Corse

Enquête après le saccage d’un bureau par un syndicaliste agricole


AFP le 22/10/2019 à 10:35

La justice a ouvert une enquête après d'importantes dégradations commises lundi lors de l'irruption du dirigeant de la FDSEA et président de la chambre d'agriculture de Haute-Corse dans le bureau d'un fonctionnaire, a-t-on appris auprès du parquet.

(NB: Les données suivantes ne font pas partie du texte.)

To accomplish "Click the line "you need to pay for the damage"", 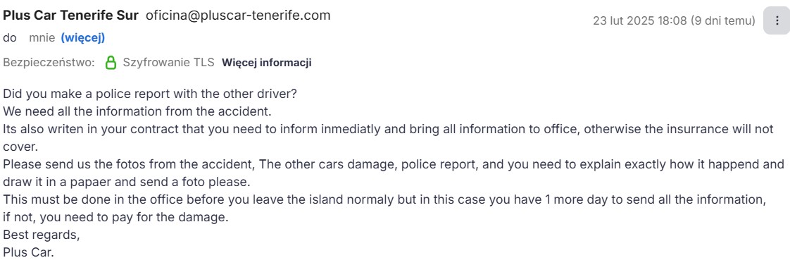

L’enquête, ouverte par le parquet de Bastia pour « dégradation de biens publics », doit permettre d’entendre Joseph Colombani, que le préfet de Haute-Corse a accusé dans un communiqué d’avoir « fait irruption » accompagné d’un autre syndicaliste de la FDSEA dans le bureau du directeur départemental des territoires et de la mer (DDTM), avant de s’emparer « d’un extincteur pour commettre des dégradations sur le mobilier ». « Deux tables de bureau, deux fauteuils, un téléphone et un ordinateur ont été détruits », a rapporté le préfet François Ravier qui a porté plainte, tout comme le fonctionnaire dont le bureau a été visé.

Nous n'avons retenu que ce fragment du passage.